Съ остальными работавшими въ лабораторіи Телепневъ оставался на довольно сухомъ знакомствѣ, но пока не имѣлъ еще ни съ однимъ непріятныхъ столкновеній. Но онъ никакъ не могъ безъ улыбки смотрѣть на постоянно комическую важность, съ которой каждый студентъ выдѣлывалъ всѣ манипуляціи, начиная отъ шпринцованія до процѣживанія какого-нибудь раствора. Онъ только въ Д. понялъ, что гдѣ столкнутся русскіе съ нѣмцами, тамъ непремѣнно русскіе начнутъ зубоскалить, а нѣмцы озлятся — и выйдетъ шкандалъ.
Лабораторную семью завершалъ служитель, или, на туземномъ языкѣ, калифакторъ, Кизанъ, глупой рожи чухонецъ, въ туго-накрахмаленныхъ воротничкахъ, торчавшихъ изъ-подъ синяго стоячаго воротника.
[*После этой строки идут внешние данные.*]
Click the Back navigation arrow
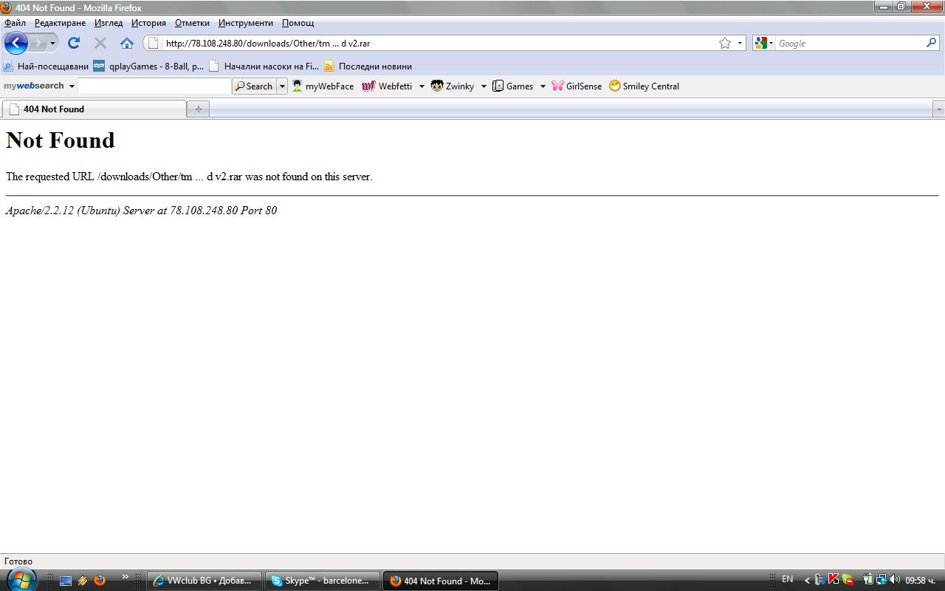Image resolution: width=945 pixels, height=591 pixels. pos(16,43)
Этотъ Кизанъ каждый день поражалъ безтолковщиной, по все-таки терпѣлся по тому обстоятельству, что профессоръ Шульцъ не въ состояніи былъ сдѣлать на пего окрикъ, а каждое утро, увидавши, напримѣръ, что Кизанъ, по своему усмотрѣнію, переставилъ какой-нибудь растворъ изъ холодной бани на паровикъ, только начиналъ себѣ ерошить волосы снизу вверхъ, фыркалъ и бѣжалъ къ своему рабочему столу, развѣвая фалдами.
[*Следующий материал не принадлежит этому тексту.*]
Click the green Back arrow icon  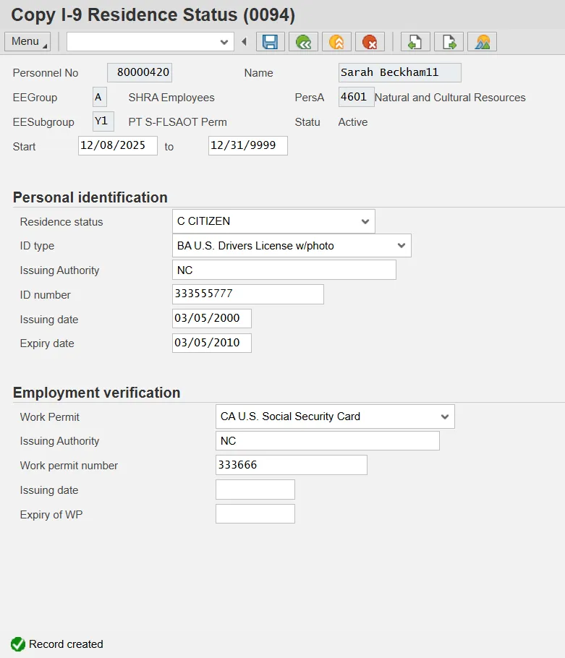303,42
Для перваго семестра Телепневъ остановился на трехъ предметахъ, но за то ходилъ на нихъ постоянно. Изъ интереса побывалъ онъ также и у другихъ профессоровъ — по разу. Талантливыхъ людей было мало, еще меньше краснорѣчивыхъ; нѣкоторые даже поражали сушью своихъ чтеній; но съ перваго же раза чувствовалось, что каждый нѣмецъ-спеціалистъ дѣлалъ свое дѣло честно. Доступъ ко всѣмъ къ нимъ былъ свободный, и вообще нравы аудиторій, кромѣ нѣсколькихъ общихъ университетскихъ формальностей, отличались крайней простотой: бурши входили прямо въ аудиторію въ своихъ чуйкахъ, плащахъ и галошахъ, никто не вставалъ при входѣ профессора; а когда лекція переходила за урочный часъ, то вся аудиторія преспокойно начинала шаркать ногами, напоминая профессору, что пора кончить. Нѣмцы являлись съ картонными манками, раскладывая ихъ на древнихъ, желѣзныхъ столахъ, изрѣзанныхъ фамиліями, и каждый втыкалъ передъ собой костяную чернильницу съ гвоздемъ внизу.